Friday, December 14, 2007

SEC Staff Suggests MD&A Disclosures on Structured Investments and CDOs

In an open letter to the chief financial officers of banks and other entities that have investments in structured investment vehicles or collateralized debt obligations, the SEC staff identified a number of disclosure issues that they may wish to consider in preparing the Management's Discussion and Analysis section of upcoming annual reports on Form 10-K or 20-F.

With regard to the off-balance sheet arrangements disclosure required by Item 303 of Reg. S-K, the companies should consider disclosing a number of items for structured investment vehicle or CDOs for which the firm has material exposure. The firms should disclose categories and rating of assets, as well as the weighted-average life of assets that the off-balance sheet entity holds. Also to be disclosed are the forms of funding and the weighted-average life of the funding that the off-balance sheet entity holds. Any material difficulties the off-balance sheet entity experienced in issuing its commercial paper or other financing during the period should also be disclosed, as well as material write-downs or downgrades of assets.

The staff would also like to see disclosure of the maximum limit of the losses to be borne by any first loss note holders. In addition, affected companies should detail the types of variable interests they hold in the off-balance sheet entity.

The SEC staff also favors the detailed disclosure of the company’s obligations under the liquidity facilities. In doing so, the CFOs should consider whether there are triggers associated with the obligations to fund and whether there are any terms that would limit the firm’s obligation to perform.

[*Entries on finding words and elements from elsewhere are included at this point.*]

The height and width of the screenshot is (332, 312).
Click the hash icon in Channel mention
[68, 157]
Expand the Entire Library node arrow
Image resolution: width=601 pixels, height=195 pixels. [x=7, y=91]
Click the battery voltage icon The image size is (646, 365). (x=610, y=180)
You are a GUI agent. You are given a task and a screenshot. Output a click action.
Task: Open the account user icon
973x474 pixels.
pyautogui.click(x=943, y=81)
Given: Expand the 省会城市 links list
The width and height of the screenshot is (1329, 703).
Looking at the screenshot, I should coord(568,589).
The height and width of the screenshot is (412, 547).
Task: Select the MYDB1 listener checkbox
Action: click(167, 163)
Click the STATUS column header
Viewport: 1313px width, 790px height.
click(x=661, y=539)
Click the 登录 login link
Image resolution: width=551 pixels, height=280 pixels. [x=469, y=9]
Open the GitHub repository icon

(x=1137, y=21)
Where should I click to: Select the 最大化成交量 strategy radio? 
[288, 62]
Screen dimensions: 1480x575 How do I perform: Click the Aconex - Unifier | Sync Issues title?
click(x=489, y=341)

Further, any obligations under the facilities and their material terms should be disclosed, such as the duty to purchase commercial paper the off-balance sheet entity issued. Investors should be informed if there are any other liquidity providers, and if so, how the company’s obligation ranks with the other liquidity providers.

Companies should consider disclosure of whether they purchased commercial paper or other securities issued by any off- balance sheet entities that they manage, and whether any agreement required them to make those purchases. If not, companies should discuss their reasons for the purchase. Similarly, companies should disclose if they provided or assisted the off-balance sheet entity in obtaining any other type of support, or whether it is their current intention to do so.

Further, the potential impact on debt covenants, capital ratios, credit ratings, or dividends should be disclosed if it is necessary to consolidate the entity or significant losses are incurred associated with the entity.

To the extent that companies have identified consolidation and variable interest entities as a critical accounting policy, they should consider discussing in their filings the scenarios where they would have to consolidate the off-balance sheet entity and their expectation of the likelihood of such a consolidation. The companies should also disclose the frequency of which they reconsider, and the typical triggers which require them to reconsider, whether they are the primary beneficiary of the entity.

Finally, the SEC staff reminded the CFOs of the Item 303 requirement to discuss any known trends or uncertainties that they may reasonably expect to have a material favorable or unfavorable impact on income from operations, liquidity and capital resources. In this regard, financial officers need to consider, to the extent material in light of their particular facts and circumstances, disclosing the amount of any material loss expected to be realized as a result of the firm’s involvement with any material off-balance sheet entity.